▸ REQUIRED WORK
Could you print exactly the lines from the one that contains "The width and" to the end of the data, both ends included, and nothing else? Skip the pictures.

BEGIN EXTRACTED INFORMATION

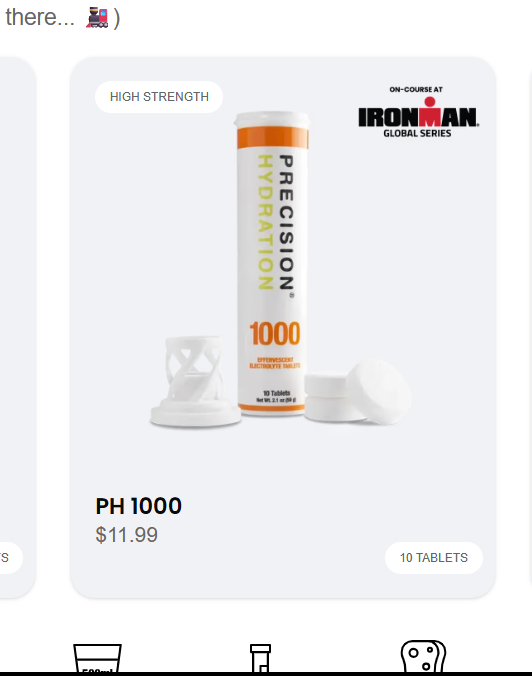Click the orange 1000 number on the tube
The image size is (532, 676).
tap(275, 334)
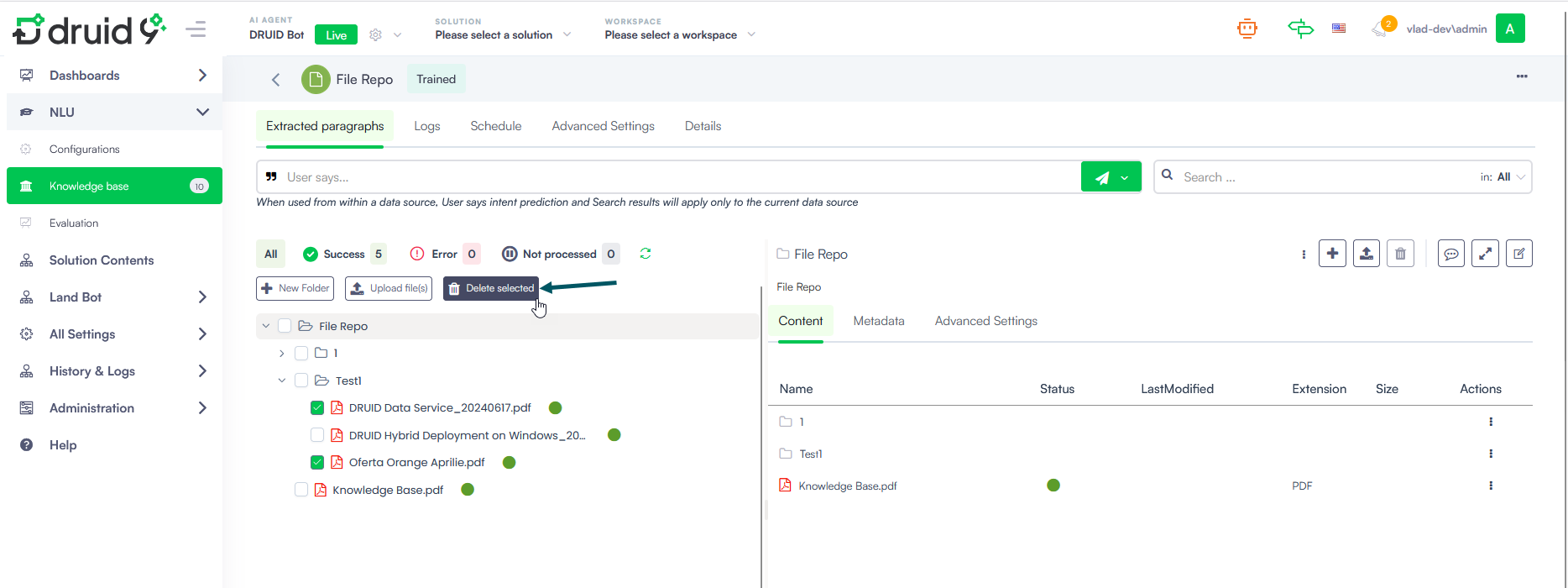Click the upload icon in right panel toolbar
Image resolution: width=1568 pixels, height=588 pixels.
point(1366,254)
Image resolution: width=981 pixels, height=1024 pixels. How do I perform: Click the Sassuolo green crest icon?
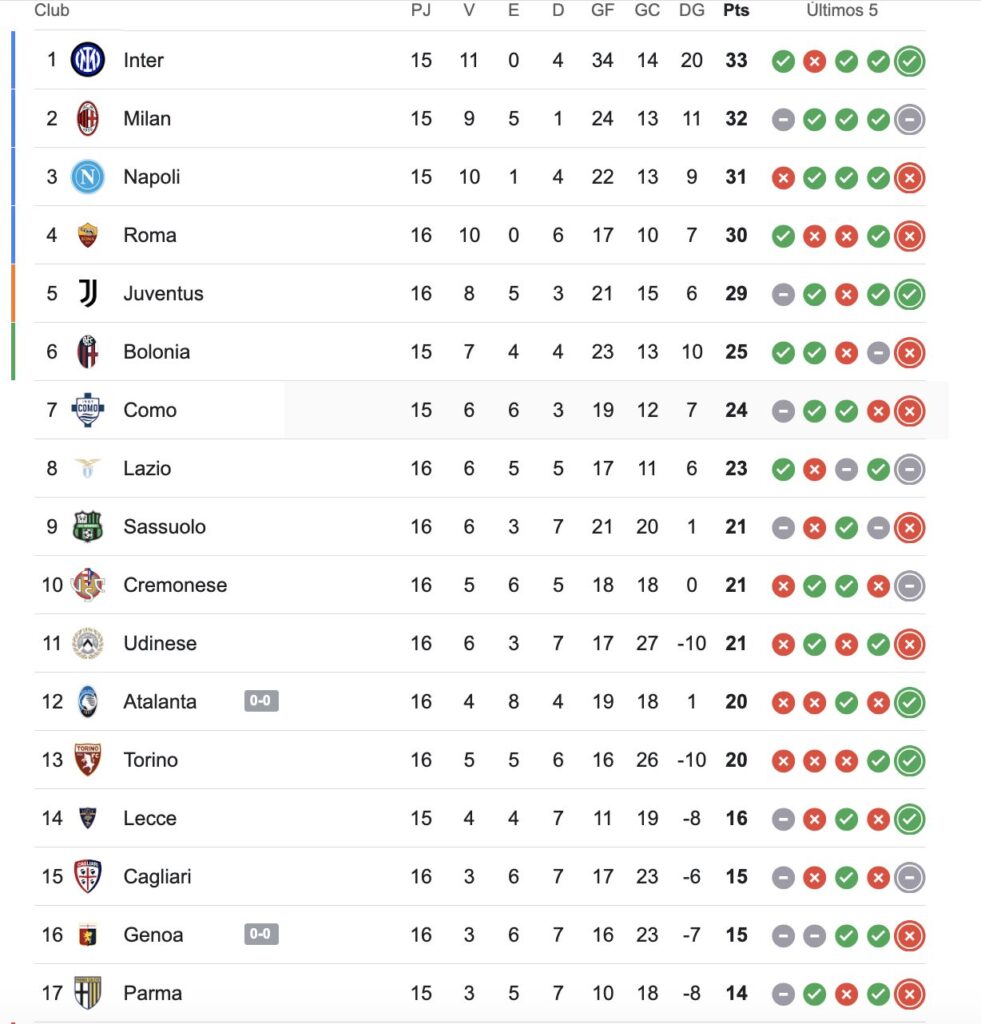tap(88, 527)
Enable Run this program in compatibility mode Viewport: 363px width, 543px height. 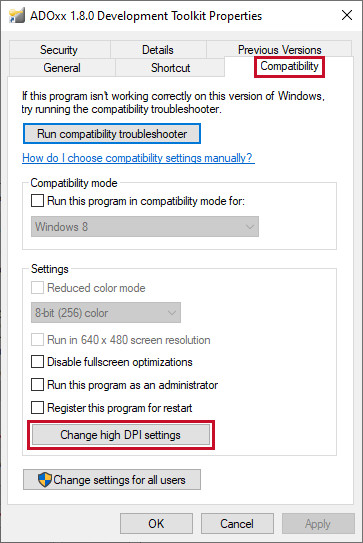(37, 201)
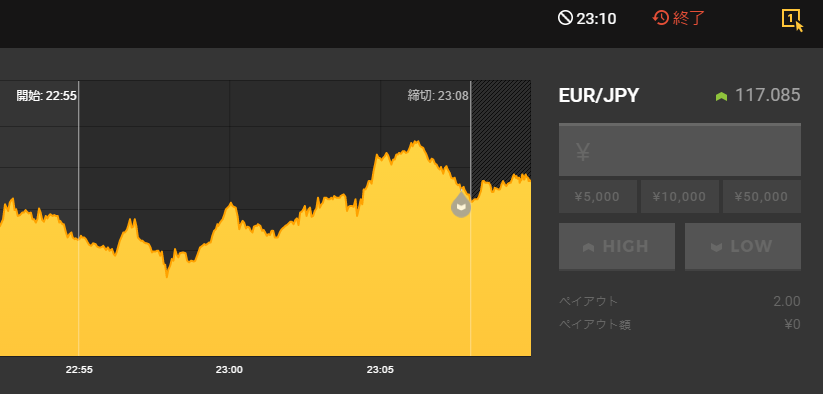Select the ¥10,000 preset amount
Image resolution: width=823 pixels, height=394 pixels.
coord(679,197)
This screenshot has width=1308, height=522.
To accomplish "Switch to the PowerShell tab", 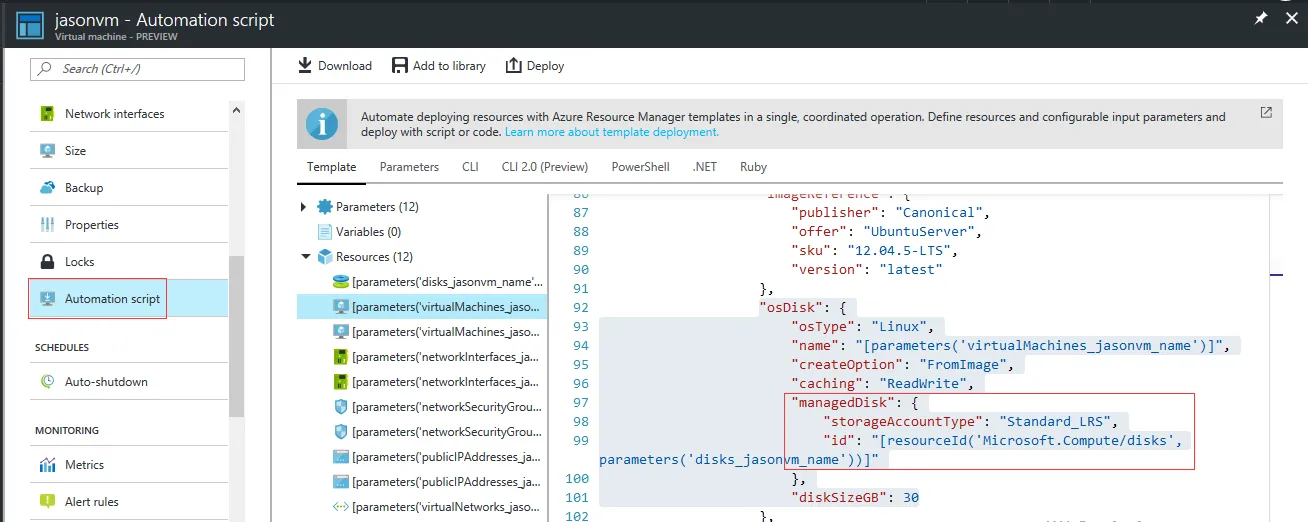I will click(640, 167).
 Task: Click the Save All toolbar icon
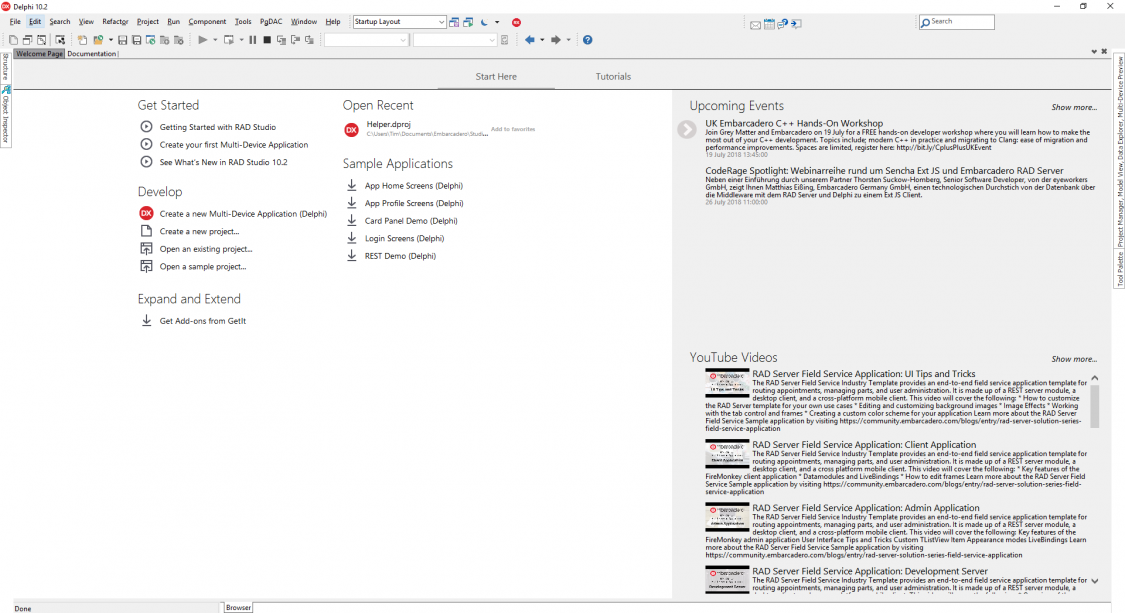137,40
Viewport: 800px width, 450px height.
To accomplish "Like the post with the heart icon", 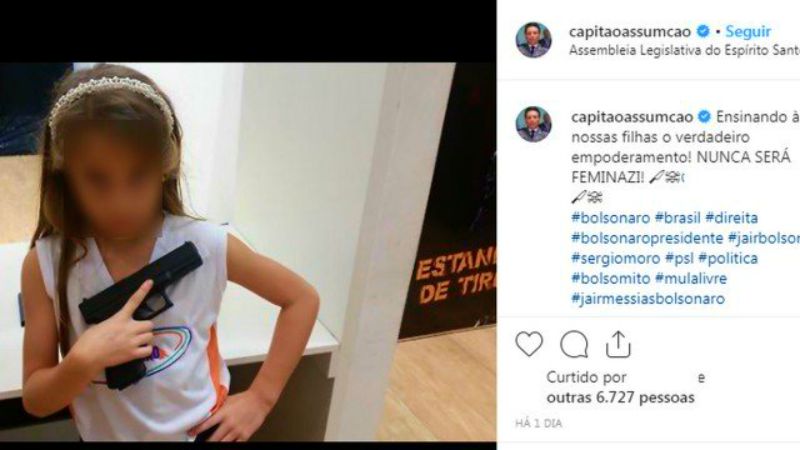I will click(529, 344).
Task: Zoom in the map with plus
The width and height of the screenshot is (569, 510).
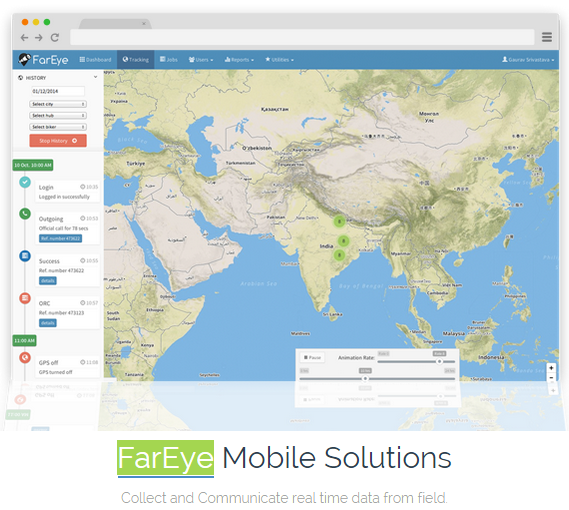Action: point(551,368)
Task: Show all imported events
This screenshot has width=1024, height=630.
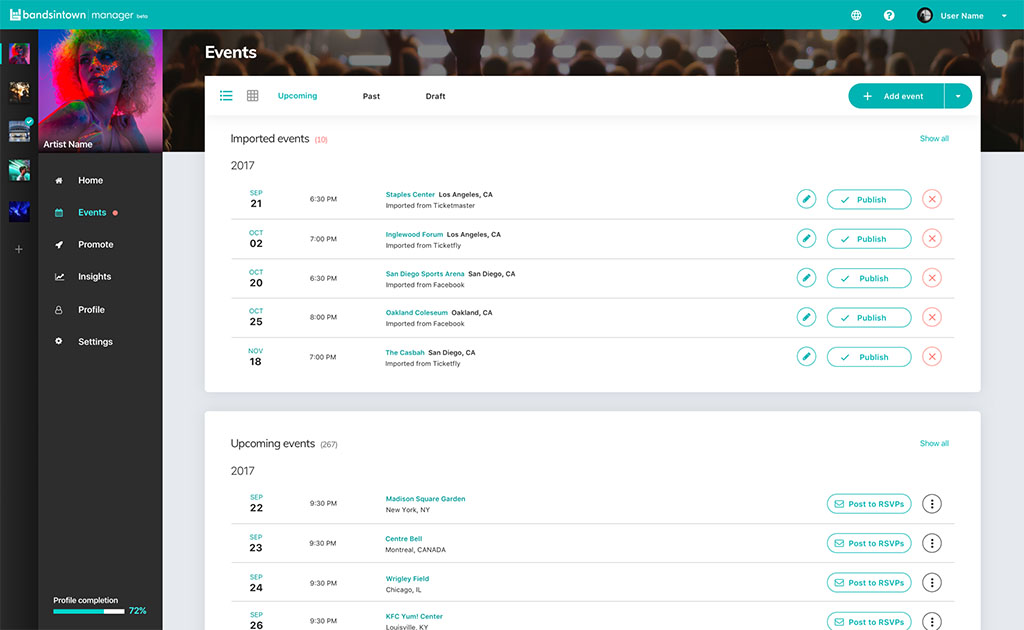Action: 933,138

END EXTRACTED INFORMATION

▸ EXPECTED OUTPUT
The width and height of the screenshot is (569, 510).
Action: point(551,368)
Task: Show all imported events
This screenshot has width=1024, height=630.
Action: 933,138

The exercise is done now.